-------- DOCUMENT SOURCE
SR : Au niveau des autres missions, nous sommes vraiment sur des enjeux d’accompagnement autour de l’offre de formation, que ce soit dans l’arrivée à l’Université ou dans la poursuite ou les réajustements qu’il peut y avoir en cours de route.

 

  • En termes de contenu, qu’est qu’on étudie dans ce DU ?

SB : Sur le marché de l’analyse vidéo, il y a des logiciels tel que Dartfish ou SportsCode. Nous, notre objectif numéro un, n’est non pas uniquement de les former à l’outil vidéo, mais également de les amener à s’ouvrir sur l’outil vidéo au sein du monde dans lequel ils se trouvent. Qu’est-ce que la performance sportive ? Comment la mettre en lien avec ces outils vidéo ? Comment s’adapter au milieu professionnel ? Moi je suis issu du milieu professionnel. J’ai un certain regard. Brice, lui, a un regard extraordinaire sur le milieu universitaire. C’est vraiment grâce à ces deux optiques que nous réussissons à répondre à un problème de terrain.

BG : Les objectifs qui sont annoncés par Salim se retrouvent dans les unités d’enseignement (UE) au sein du DU. Dans un premier temps, il va y avoir une connaissance de l’outil : savoir comment utiliser le logiciel, parce qu’on est obligé de passer par ces logiciels au XXIᵉ siècle. Ensuite il y a l’analyse de la performance qui en découle et avoir les outils pour le faire. Mais là ce sont plus des outils de réflexion. Et dans un troisième temps, apprendre à interpréter les données. Voilà comment nous pourrions structurer les trois UE par rapport aux objectifs qui étaient énoncés. En ce sens, le diplôme sollicite plusieurs intervenants, notamment du monde professionnel, pour bien expliquer le fonctionnement réel de ce qui se fait dans ce milieu, avec des exemples très concrets. Ensuite il y a des intervenants qui sont des professeurs d’université, des maîtres de conférences et qui ont cette vision théorique sur les concepts. Cela fait le lien entre la pratique et la théorie.

 

  • Qu’est-ce que cela apporte de travailler avec ce mélange entre monde professionnel et monde universitaire ?

BG : Pour moi c’est très clair, Salim apporte une ouverture sur le monde professionnel, donc un réseau, des contacts mais aussi une maitrise des logiciels. D’un point de vue des contacts professionnels, vu son expérience, c’est parfait. Je crois que vous êtes très peu à faire ce métier en France au niveau du handball.

SB : Je suis le seul, en tant que salarié.
----------------
-------- DONNÉES FOURNIES
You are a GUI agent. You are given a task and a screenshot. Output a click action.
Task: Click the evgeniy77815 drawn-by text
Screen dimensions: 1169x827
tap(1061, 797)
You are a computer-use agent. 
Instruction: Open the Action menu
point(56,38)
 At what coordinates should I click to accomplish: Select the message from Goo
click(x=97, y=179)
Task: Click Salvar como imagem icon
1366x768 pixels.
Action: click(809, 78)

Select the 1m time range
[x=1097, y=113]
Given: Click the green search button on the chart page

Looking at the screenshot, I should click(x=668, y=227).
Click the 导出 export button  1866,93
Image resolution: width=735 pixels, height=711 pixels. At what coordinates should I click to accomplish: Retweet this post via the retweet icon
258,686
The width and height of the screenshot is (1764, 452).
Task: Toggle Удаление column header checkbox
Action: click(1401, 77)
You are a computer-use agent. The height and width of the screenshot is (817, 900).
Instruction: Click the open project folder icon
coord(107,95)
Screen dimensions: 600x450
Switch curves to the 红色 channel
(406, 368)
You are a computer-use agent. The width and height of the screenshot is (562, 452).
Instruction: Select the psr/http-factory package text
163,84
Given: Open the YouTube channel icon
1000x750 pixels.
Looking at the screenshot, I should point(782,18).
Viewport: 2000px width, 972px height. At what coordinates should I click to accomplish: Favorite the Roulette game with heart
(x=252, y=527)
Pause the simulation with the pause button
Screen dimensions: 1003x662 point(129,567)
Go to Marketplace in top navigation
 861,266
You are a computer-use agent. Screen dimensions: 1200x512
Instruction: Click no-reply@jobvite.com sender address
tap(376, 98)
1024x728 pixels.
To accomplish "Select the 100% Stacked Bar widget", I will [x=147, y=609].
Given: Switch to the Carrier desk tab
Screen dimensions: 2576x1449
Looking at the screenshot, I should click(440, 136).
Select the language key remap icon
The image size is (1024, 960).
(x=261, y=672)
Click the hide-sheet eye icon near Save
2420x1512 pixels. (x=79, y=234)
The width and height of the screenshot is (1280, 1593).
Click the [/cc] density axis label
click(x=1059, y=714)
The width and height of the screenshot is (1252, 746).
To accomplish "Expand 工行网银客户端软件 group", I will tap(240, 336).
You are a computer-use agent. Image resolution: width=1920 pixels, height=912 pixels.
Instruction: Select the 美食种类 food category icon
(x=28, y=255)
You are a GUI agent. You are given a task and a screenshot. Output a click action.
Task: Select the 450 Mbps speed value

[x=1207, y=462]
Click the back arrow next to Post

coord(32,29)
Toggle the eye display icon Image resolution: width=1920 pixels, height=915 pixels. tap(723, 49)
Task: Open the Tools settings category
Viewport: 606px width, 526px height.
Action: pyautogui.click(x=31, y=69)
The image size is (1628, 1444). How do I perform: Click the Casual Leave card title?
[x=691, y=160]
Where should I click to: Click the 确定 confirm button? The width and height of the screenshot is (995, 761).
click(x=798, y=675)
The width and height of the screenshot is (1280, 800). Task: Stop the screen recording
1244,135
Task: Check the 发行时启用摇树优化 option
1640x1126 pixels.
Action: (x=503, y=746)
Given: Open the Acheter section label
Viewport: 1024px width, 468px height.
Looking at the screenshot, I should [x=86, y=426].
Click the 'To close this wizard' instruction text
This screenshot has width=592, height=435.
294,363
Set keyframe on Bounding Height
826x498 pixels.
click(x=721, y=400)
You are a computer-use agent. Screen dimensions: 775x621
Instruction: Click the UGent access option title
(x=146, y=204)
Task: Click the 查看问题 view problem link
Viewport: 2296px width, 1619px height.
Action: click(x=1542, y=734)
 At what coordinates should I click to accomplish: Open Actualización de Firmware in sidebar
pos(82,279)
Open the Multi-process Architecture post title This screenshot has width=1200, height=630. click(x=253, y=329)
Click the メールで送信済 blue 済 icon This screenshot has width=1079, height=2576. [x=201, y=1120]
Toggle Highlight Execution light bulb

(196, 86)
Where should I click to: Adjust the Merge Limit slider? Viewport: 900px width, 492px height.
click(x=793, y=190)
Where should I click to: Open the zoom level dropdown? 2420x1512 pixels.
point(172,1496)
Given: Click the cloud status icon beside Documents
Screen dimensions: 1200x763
----------------
▶ CONSIGNE A
Les affirmations suivantes concordent-elles avec l'entretien sur le DU d'analyse vidéo ? (i) Le seul objectif du DU est de former à l'outil vidéo. (ii) Des professeurs d'université et des maîtres de conférences interviennent dans le diplôme. (iii) SB dit être issu du milieu universitaire. Répondez par oui ou par non et citez textuellement les mots décisifs de l'entretien.
▶ CONSIGNE B
Poursuivez, s'il vous plaît, l'entretien sur le DU d'analyse vidéo à partir de la dernière réplique.
Les données fournies n'ont aucun rôle dans cet exercice.

▶ CORRIGÉ A
(i) Non : « notre objectif numéro un, n’est non pas uniquement de les former à l’outil vidéo, mais également de les amener à s’ouvrir sur l’outil vidéo au sein du monde dans lequel ils se trouvent »
(ii) Oui : « Ensuite il y a des intervenants qui sont des professeurs d’université, des maîtres de conférences et qui ont cette vision théorique sur les concepts. »
(iii) Non : « Moi je suis issu du milieu professionnel. »

▶ CORRIGÉ B
BG : Il est le seul ! Donc Salim, c’est clairement une personne référente. Il y a des personnes qui viennent se greffer autour de ces contacts-là et nous nous en bénéficions. Un exemple concret : cette année, nous sommes allés séquencer un match du Paris Saint-Germain handball. Grâce à Salim, c’est sûr que nous avons un avantage et que nous pouvons bénéficier de son réseau pour amener une dizaine d’étudiants sur place afin de pouvoir faire un travail concret en situation de Live, dans le cadre de leur diplôme.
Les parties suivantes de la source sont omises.